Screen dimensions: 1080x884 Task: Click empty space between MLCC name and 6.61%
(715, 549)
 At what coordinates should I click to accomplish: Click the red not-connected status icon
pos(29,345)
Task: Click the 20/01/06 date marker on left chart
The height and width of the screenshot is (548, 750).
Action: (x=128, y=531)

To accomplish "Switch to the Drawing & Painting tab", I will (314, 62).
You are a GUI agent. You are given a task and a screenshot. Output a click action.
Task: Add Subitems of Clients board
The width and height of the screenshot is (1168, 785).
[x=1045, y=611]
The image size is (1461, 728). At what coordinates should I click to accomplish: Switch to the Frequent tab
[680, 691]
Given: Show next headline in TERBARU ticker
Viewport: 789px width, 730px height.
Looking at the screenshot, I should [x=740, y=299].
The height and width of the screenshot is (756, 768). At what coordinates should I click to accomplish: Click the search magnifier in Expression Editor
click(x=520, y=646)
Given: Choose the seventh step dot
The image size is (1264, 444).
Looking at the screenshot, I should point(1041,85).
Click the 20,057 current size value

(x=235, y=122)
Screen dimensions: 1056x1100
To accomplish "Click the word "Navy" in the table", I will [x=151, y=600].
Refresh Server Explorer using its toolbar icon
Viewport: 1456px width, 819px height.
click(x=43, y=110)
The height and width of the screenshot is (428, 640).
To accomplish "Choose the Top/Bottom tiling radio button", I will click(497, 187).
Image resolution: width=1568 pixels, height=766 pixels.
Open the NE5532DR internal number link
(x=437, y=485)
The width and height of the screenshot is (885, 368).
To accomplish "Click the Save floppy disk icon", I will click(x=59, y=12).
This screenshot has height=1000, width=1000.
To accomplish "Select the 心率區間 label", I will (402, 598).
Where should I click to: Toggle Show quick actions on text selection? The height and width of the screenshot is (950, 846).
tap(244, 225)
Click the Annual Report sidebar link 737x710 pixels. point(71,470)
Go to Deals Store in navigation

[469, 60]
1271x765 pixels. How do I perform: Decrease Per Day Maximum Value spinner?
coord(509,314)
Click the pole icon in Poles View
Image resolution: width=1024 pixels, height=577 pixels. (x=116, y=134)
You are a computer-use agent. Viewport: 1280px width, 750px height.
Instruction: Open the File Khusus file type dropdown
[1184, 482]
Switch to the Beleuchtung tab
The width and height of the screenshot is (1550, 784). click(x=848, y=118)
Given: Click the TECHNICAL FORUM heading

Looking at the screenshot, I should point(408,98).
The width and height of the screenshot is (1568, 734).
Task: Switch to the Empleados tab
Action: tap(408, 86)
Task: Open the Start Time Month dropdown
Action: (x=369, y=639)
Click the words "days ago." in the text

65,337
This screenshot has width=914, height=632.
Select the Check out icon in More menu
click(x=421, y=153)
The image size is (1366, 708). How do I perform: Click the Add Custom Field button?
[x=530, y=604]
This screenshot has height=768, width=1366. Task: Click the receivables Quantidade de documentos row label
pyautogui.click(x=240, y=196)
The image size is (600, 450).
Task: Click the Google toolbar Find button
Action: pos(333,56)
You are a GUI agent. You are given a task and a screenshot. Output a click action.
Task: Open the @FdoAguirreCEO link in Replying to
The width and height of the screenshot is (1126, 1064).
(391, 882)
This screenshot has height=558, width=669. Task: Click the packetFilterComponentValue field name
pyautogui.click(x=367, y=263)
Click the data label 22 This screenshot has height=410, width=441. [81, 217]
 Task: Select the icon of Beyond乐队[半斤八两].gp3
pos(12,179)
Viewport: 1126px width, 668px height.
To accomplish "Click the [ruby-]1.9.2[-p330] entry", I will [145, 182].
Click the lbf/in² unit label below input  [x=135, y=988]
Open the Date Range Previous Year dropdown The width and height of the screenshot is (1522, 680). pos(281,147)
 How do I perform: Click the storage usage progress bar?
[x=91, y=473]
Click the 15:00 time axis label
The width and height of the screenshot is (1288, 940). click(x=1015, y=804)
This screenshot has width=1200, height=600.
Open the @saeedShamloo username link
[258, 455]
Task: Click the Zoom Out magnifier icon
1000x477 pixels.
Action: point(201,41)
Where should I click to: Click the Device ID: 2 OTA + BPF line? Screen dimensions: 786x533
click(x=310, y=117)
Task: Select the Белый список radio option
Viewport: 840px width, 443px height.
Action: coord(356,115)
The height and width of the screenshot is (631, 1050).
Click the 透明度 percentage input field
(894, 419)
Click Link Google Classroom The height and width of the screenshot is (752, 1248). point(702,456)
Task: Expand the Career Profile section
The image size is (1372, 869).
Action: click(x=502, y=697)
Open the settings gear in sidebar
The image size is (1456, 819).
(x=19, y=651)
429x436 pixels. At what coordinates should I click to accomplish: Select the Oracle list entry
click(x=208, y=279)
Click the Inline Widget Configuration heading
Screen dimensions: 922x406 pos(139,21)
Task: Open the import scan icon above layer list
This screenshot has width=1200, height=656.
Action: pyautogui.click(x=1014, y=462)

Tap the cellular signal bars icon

▶ WHAT TO PRODUCE: Output exactly the lines from the one with "Viewport: 840px width, 443px height." through the final line of the listing above.

▶ WRITTEN RESPONSE:
Viewport: 840px width, 443px height.
Action: coord(356,115)
The height and width of the screenshot is (631, 1050).
Click the 透明度 percentage input field
(894, 419)
Click Link Google Classroom The height and width of the screenshot is (752, 1248). point(702,456)
Task: Expand the Career Profile section
The image size is (1372, 869).
Action: click(x=502, y=697)
Open the settings gear in sidebar
The image size is (1456, 819).
(x=19, y=651)
429x436 pixels. At what coordinates should I click to accomplish: Select the Oracle list entry
click(x=208, y=279)
Click the Inline Widget Configuration heading
Screen dimensions: 922x406 pos(139,21)
Task: Open the import scan icon above layer list
This screenshot has width=1200, height=656.
Action: pyautogui.click(x=1014, y=462)

Tap the cellular signal bars icon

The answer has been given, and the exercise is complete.